Sur le terrain, l’insécurité demeure aggravée par les attaques des shebab, groupe affilié à Al-Qaïda. Un convoi de l’armée somalienne a récemment été pris pour cible, faisant au moins 21 morts parmi les insurgés, selon le ministère de la Défense, qui n’a pas signalé de pertes dans ses rangs.
Par ailleurs, les forces somaliennes, soutenues par la mission de l’Union africaine (AUSSOM), ont mené une opération dans la région du Bas-Shabelle, déjouant une tentative d’attaque contre la ville stratégique de Moubarak. Plus de 40 combattants d’Al Shabab auraient été tués lors de cette intervention.

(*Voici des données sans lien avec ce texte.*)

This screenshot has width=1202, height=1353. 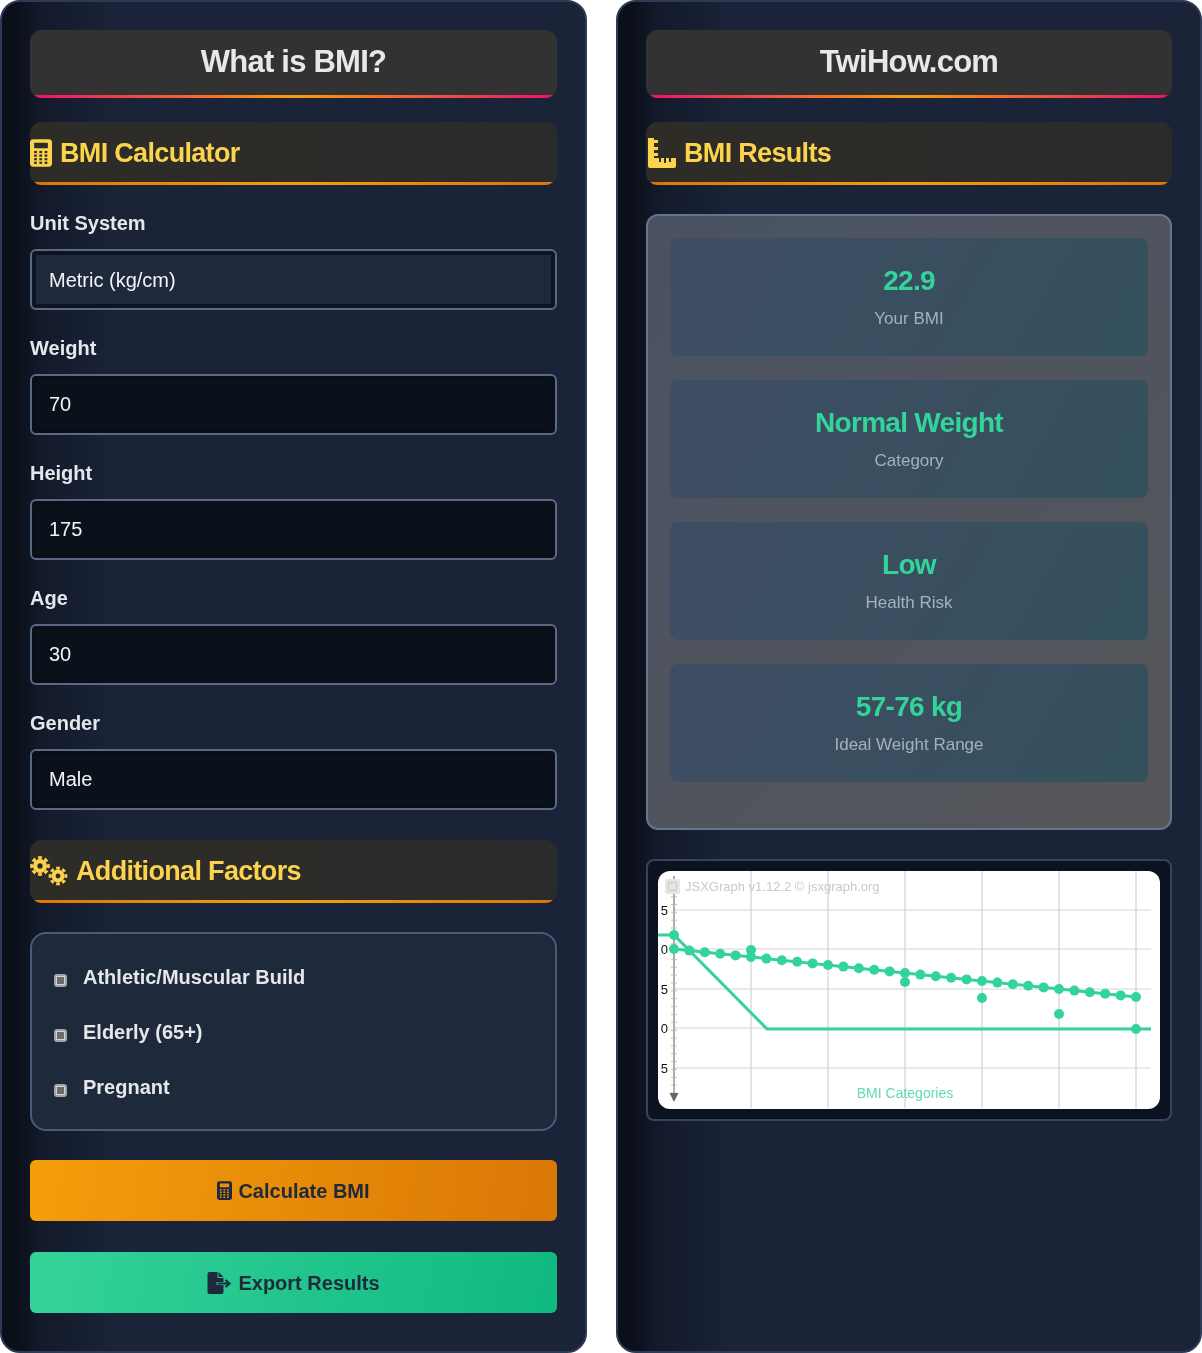 What do you see at coordinates (188, 871) in the screenshot?
I see `section-title: Additional Factors` at bounding box center [188, 871].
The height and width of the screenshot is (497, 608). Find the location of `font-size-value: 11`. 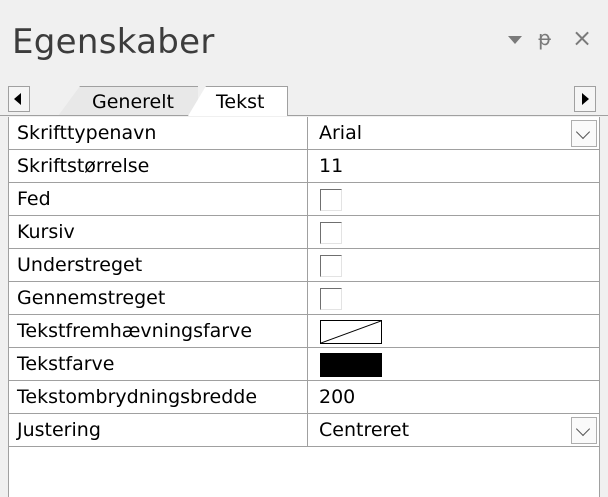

Face à ces tensions, l’Union africaine a appelé à la retenue et au dialogue, tandis que l’Autorité intergouvernementale pour le développement (Igad) s’est dite prête à faciliter une médiation.
Alors que des élections sont prévues en juin, la Somalie reste confrontée à un double défi : contenir l’insurrection jihadiste et éviter une escalade politique interne susceptible de fragiliser davantage le pays.